Quanta Storage must turn over its assets to a Texas constable after failing to pay a US$439 million antitrust judgment won by HP, a Houston federal judge ruled, again rejecting the software maker’s claim that it needs more time because of the COVID-19 pandemic, Bloomberg Law reported.
“HP asserts that Quanta is merely seeking to delay compliance,” Judge David Hittner wrote Tuesday, April 28. “As Constable Alan Rosen’s office is authorized under the Texas Turnover Statute, was already identified by HP,” and “was clearly acknowledged by Quanta,” no extension is needed, he said.
Hittner’s ruling partly granted Quanta’s request for clarification of two earlier orders directing the Taiwanese company to forfeit all of its “non-exempt” property, including patents and trademarks.
The judge initially ordered Quanta to turn over the assets April 1, after the company failed to post an US$85 million bond while it took the massive antitrust judgment to the US Court of Appeals for the Fifth Circuit.
He later gave Quanta until May 1 to comply or face daily US$50,000 contempt fines. Quanta filed an emergency motion April 23 calling the two orders “impermissibly vague.” Because Hittner declined to appoint a receiver, and because Texas law doesn’t authorize HP to collect the judgment directly, the company didn’t know “to whom” it should forfeit its property, it stated.

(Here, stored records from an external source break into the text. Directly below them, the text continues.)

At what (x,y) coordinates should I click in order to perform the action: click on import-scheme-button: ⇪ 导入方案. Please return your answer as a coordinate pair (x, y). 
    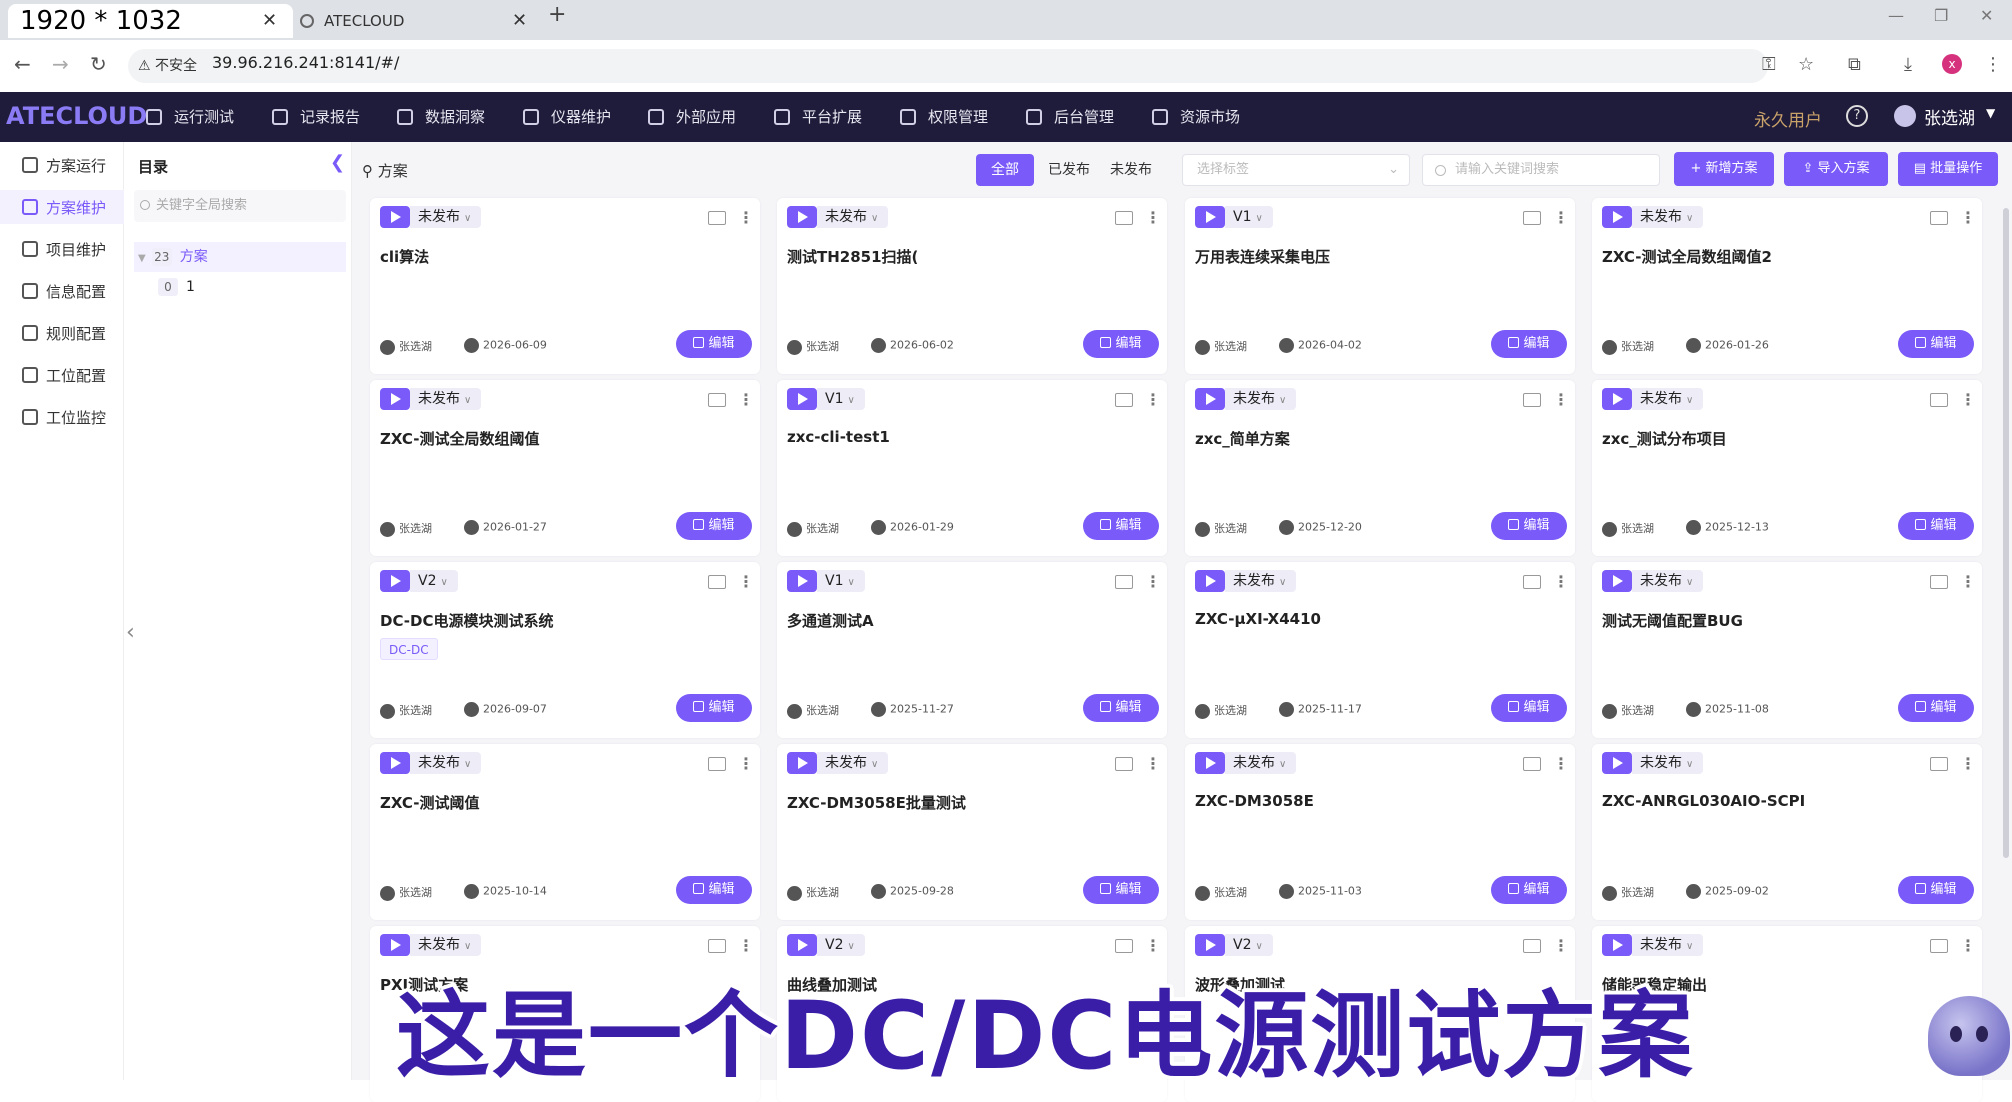
    Looking at the image, I should click on (1836, 169).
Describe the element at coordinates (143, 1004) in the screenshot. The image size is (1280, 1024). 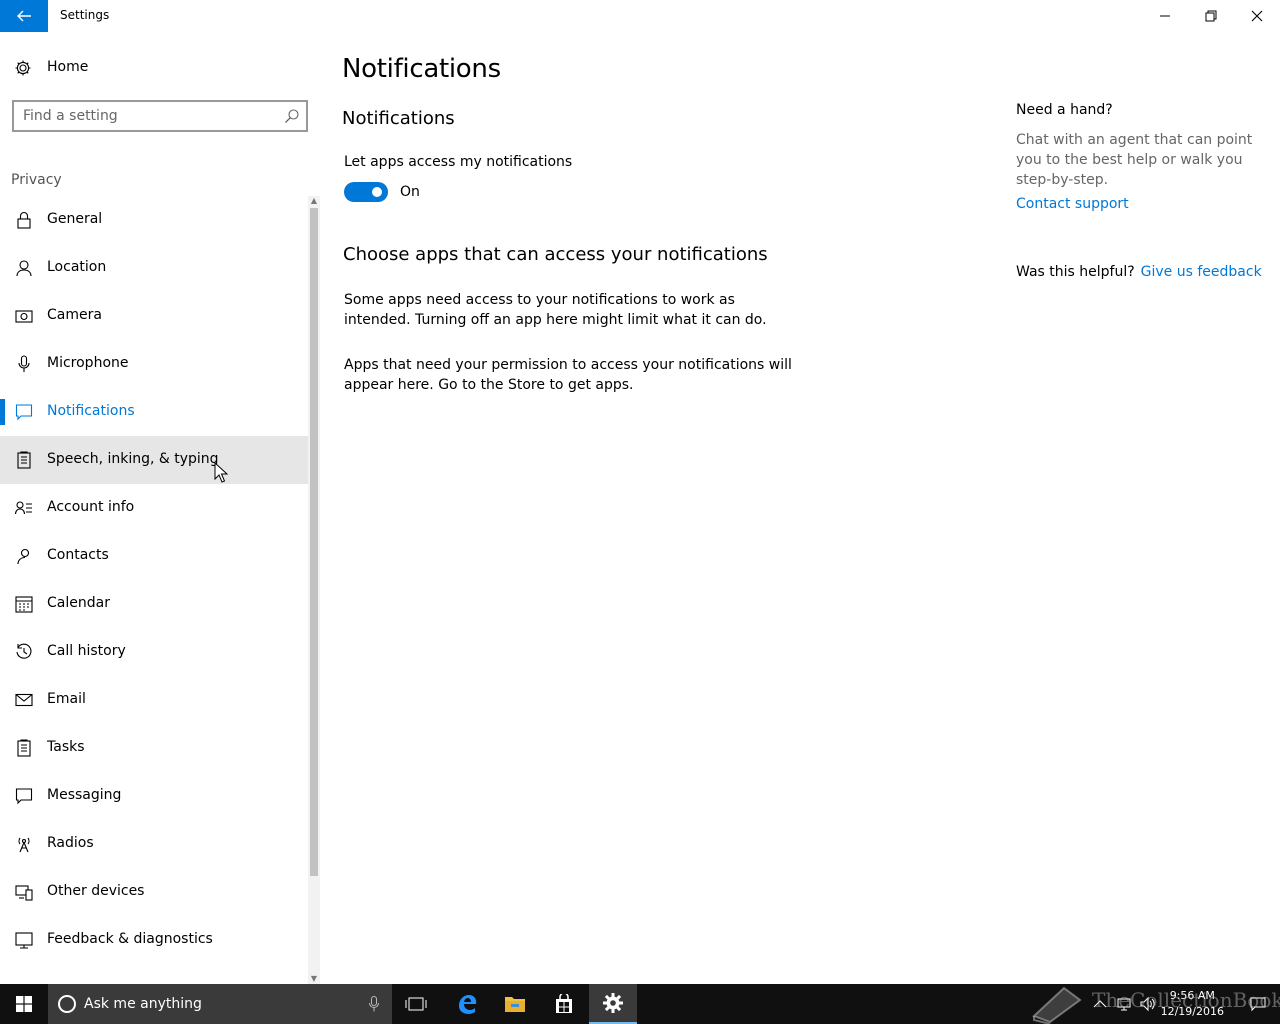
I see `cortana-search-text: Ask me anything` at that location.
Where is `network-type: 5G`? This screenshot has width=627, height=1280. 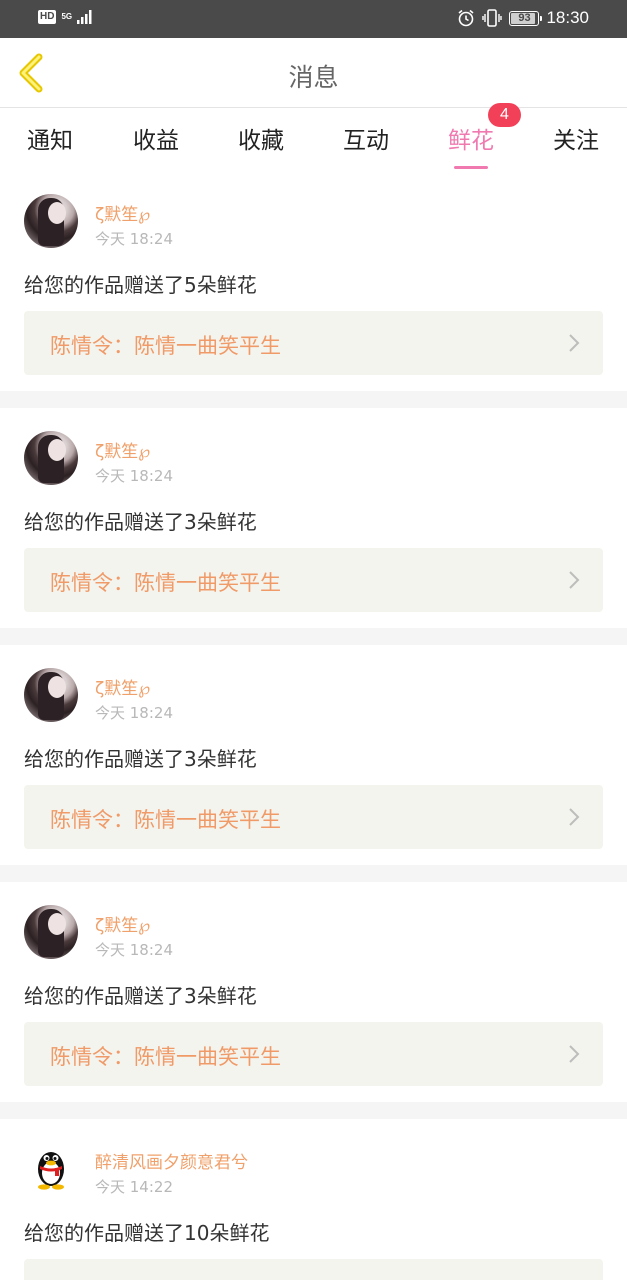
network-type: 5G is located at coordinates (67, 16).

The motion also repeated Quanta’s earlier argument that it needed more time to comply because coronavirus-related restrictions and Taiwanese law would hinder its efforts to transfer assets to the US.
Quanta, which is publicly traded in Taiwan, can’t make “a significant disposition of Taiwanese assets” without permission from that country’s courts, which requires time and adherence to formal procedures, the motion stated.